Had it been in open light, sonic booms would have cracked the air. That was how fast she was.
“Wow! She’s even faster than before!” Elahan’s eyes went wide with admiration.
“Not faster, just more used to her techniques—at least, that’s what she told me. She shortened the process of switching shadows.”
𝒻𝘳𝘦𝘦𝘸ℯ𝒷𝘯𝘰𝑣ℯ𝑙.𝘤𝑜𝘮
“I don’t really see the difference.”
“Neither do I. We don’t have the sense for shadows.”
Being Aura Masters didn’t mean they understood each other’s powers. In fact, having carved out their own worlds befitting their specific Aura abilities made others’ even harder to grasp.
How did Al Razzaz’s giant take form? How did Varg’s whirlwind coil around his legs?

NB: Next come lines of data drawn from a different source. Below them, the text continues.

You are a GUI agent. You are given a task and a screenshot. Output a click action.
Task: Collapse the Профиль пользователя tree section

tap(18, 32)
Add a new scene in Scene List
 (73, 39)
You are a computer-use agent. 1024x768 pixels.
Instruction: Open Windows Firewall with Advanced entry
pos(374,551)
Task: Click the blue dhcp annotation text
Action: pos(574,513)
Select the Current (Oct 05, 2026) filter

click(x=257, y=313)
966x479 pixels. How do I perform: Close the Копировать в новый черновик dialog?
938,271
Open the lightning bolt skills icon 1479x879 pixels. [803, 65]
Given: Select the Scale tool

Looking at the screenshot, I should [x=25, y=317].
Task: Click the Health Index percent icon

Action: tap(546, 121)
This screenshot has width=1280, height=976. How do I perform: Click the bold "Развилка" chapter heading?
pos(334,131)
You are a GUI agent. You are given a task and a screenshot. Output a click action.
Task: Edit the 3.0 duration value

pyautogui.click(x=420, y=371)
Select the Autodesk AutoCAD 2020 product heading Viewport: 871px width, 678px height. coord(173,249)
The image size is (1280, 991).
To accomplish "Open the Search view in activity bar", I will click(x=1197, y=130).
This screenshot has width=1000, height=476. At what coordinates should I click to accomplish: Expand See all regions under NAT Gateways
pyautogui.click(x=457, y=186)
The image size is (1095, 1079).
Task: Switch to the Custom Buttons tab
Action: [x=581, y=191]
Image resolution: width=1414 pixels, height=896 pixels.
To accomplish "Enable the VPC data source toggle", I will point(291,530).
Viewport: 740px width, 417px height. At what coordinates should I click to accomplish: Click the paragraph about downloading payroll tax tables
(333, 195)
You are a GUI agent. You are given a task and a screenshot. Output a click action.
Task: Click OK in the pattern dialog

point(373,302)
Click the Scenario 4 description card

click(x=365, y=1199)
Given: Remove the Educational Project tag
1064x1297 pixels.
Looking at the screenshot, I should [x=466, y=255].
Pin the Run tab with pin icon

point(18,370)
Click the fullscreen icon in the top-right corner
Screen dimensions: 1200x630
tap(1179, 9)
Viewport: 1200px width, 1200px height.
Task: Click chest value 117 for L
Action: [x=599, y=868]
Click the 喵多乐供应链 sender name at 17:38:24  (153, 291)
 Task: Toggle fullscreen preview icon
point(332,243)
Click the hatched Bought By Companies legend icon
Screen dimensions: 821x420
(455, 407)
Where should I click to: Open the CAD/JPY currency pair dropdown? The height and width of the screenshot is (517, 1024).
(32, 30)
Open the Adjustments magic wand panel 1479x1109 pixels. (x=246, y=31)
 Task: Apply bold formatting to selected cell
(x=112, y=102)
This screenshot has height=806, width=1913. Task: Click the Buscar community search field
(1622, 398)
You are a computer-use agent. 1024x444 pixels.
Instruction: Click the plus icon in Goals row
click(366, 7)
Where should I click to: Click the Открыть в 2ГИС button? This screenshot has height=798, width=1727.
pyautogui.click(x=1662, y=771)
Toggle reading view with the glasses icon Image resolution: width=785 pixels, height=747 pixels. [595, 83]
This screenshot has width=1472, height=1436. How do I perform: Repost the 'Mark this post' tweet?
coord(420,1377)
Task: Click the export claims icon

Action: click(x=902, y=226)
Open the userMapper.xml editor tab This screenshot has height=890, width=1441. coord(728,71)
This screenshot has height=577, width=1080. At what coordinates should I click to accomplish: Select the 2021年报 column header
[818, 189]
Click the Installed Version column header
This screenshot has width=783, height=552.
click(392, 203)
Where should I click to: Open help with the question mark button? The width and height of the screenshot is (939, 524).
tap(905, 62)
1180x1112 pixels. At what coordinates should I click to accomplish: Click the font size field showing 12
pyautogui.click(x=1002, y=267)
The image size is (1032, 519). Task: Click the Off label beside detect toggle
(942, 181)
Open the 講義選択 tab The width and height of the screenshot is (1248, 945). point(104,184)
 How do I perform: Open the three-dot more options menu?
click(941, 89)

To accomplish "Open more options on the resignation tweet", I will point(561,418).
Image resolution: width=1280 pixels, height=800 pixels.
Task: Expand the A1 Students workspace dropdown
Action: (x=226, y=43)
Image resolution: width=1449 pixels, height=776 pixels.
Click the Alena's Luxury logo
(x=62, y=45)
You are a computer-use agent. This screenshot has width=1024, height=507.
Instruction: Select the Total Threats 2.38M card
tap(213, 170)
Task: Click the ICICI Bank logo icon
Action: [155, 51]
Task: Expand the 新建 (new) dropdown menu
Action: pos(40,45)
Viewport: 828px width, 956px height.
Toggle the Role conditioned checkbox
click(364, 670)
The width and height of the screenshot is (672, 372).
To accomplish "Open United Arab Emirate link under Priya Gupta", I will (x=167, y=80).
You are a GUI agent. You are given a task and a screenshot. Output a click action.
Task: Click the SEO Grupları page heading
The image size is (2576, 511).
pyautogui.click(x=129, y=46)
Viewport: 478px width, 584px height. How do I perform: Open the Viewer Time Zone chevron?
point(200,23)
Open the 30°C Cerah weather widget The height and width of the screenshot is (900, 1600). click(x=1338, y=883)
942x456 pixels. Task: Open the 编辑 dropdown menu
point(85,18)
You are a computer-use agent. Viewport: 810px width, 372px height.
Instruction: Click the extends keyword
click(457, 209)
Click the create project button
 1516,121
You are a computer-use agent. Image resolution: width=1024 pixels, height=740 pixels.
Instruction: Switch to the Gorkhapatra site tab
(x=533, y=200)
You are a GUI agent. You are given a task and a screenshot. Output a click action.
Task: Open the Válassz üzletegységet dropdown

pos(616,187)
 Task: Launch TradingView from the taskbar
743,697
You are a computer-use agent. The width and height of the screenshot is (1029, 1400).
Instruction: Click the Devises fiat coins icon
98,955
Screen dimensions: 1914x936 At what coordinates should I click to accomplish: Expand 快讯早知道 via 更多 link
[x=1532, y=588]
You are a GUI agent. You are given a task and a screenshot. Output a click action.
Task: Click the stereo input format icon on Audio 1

What was the true cutting power behind Cedric’s blade?
Leon couldn’t guess, nor could he comprehend. The Aura Blade—power born from one’s inner world—was a gift utterly unfriendly to outsiders.
Well, doesn’t matter. Not the time to worry about that.
He shook off his idle thoughts and tapped the disguised Holy Sword at his side. While Karen scouted, he was going to double-check their objective.
At his will, the sword shone brilliantly to reveal the Quest Map. The glowing map unfolded before them, marked in six colors.